花と植物のオンラインマガジン「FloralDaily」(2023年6月30日号)で、オランダの「PLNT」という会社が紹介されていた。1860年創業で施設園芸の生産者(4代目)だが、2018年に観葉植物のオンライン販売をはじめている。ショップ開設から5年。業績は順調そうだ。コロナが始まる前後に、日本でも観葉植物の販売事業に参入した企業が複数ある。
個人的にインタビューしたことがある観葉植物の会社としては、SHEL’TTER GREEN(バロック・ジャパン)とHitoHana(Beer Tech)がある。「シェルターグリーン」は、アパレルベンチャーのバロック・ジャパンが、2022年にはじめた新業態である。一号店を、埼玉県のアリオ川口の1階に出店している。

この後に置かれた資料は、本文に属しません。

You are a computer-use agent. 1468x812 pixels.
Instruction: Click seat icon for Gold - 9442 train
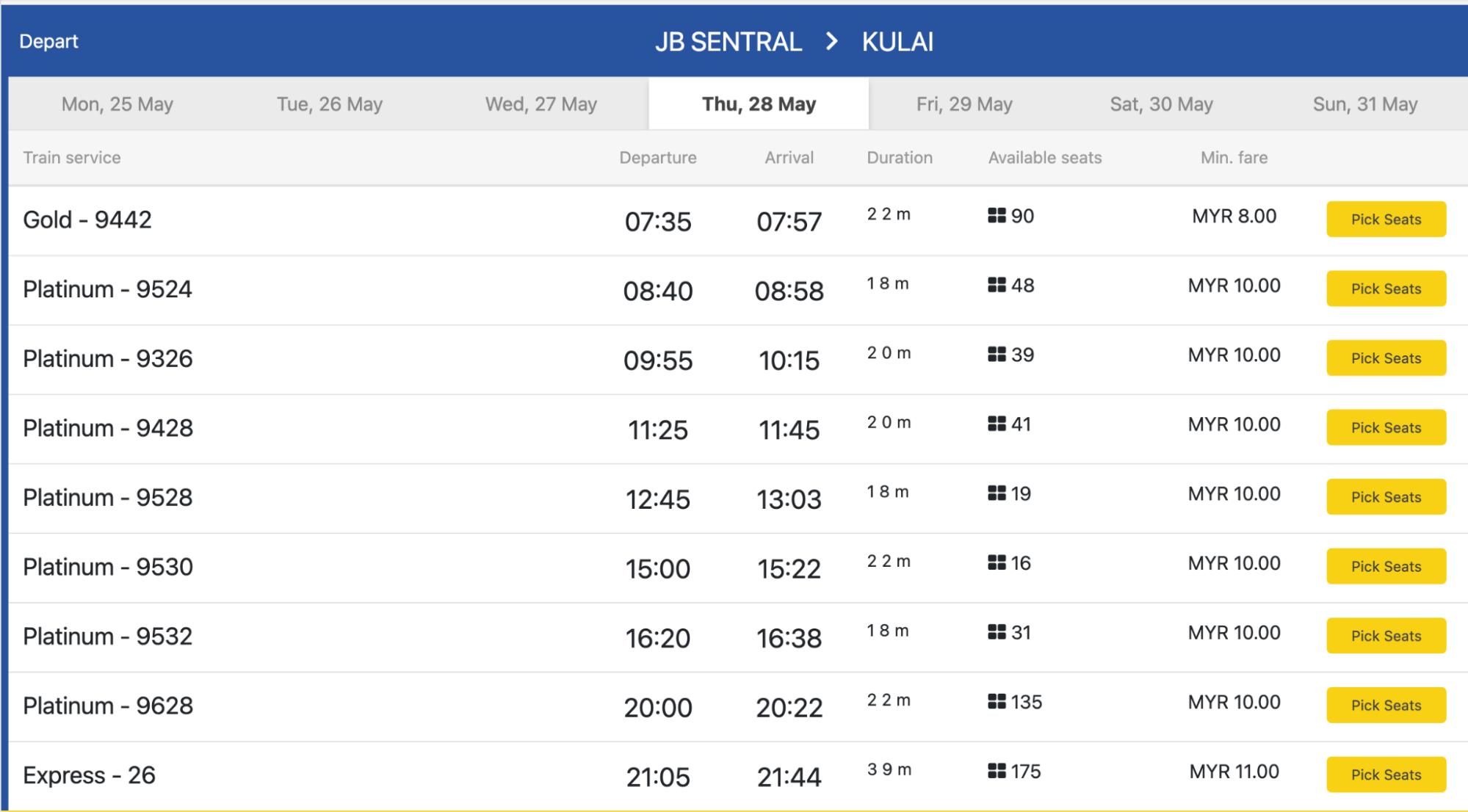pyautogui.click(x=997, y=216)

現在(2023年3月)は、みなとみらい東急スクエアなど5店舗になっている(ららぽーとTokyo-Bay、アリオ亀有、ららぽーと新三郷)。なぜか?わたしが住んでいる近くに出店しているのが不思議である。3月からは、実店舗だけでなく、オンラインショップ(https://www.sheltter-geen.com)をオープンしている。
一方、「ひとはな」は、当初からオンラインショップ(https://www.hitohana.tokyo)での展開である。創業者の森田憲久さんとは、お父様(森田洋蘭園)と知り合いだったこともあり、個人的にも親しくさせていただいている。
また、商売上では、フラワーギフトをよく利用させていただいている。インタビューの様子は、「若者は未来があって、本当にいいよなあ! 森田憲久さんのインタビューから | 小川先生 ~ 小川孔輔のウェブサイト」 (kosuke-ogawa.com)で紹介してある。全編は、JFMAニュース(2020年)に掲載されている。
ところで、FloralDaily.comの記事の方は、”Plant webshop PLNTS exists 5 years: Online plant market grows exponentially”(オンラインショップPLNTの創業から5年、オンライン観葉植物市場が急速に拡大)となっている。詳細は、同誌の記事”Online plant market grows exponentially” (floraldaily.com)を参照されたい。
記事の要点は、次のようになる。創業から5年で、観葉植物のビジネスが順調に伸びていること。とくにコロナが明けてからも、欧州では、「観葉植物ブーム」が去ったわけではない。家庭での植物(house plants)への関心の高まりを示す「オンライン検索」のデータ(2019年~2023年、たぶんグーグル・アナリティックスのデータ)が示されていた。それによると、2018年と比較して、コロナ明けの2023年現在でも、検索数(house plants)は2倍から3倍で推移したままである。
先月(5月)の末に、日本の鉢物・花壇苗の生産者に、同様の傾向があるかどうかをヒアリングしてみた。3月から4月にかけて、ところが、日本では2019年比で植物(鉢物、花壇苗、観葉植物)の販売が、90~95%らしい。外食や旅行で外出する機会が増えているので、家庭で植物を楽しむ時間が減少しているという説明がなされていた。
その理由は、①欧州と日本の植物に対する態度(植物の存在は、日本ではレジャーやホビーの代替品)のちがいなのか? ②欧州に遅れてコロナ明けした日本は、このあとヨーロッパのように、ふたたび植物への関心が回帰するのか? わたしは、後者に賭けたいと思う。しかし、業界のオーソリティーたちは、どのように考えているのか?
これから、このブログ記事を、観葉植物を生業にしている業界人と、市場分析のプロフェッショナルたちに送って、「植物市場」の現状と未来を予想してみたいと思う。結論は、ふたたび本ブログで紹介してみたい。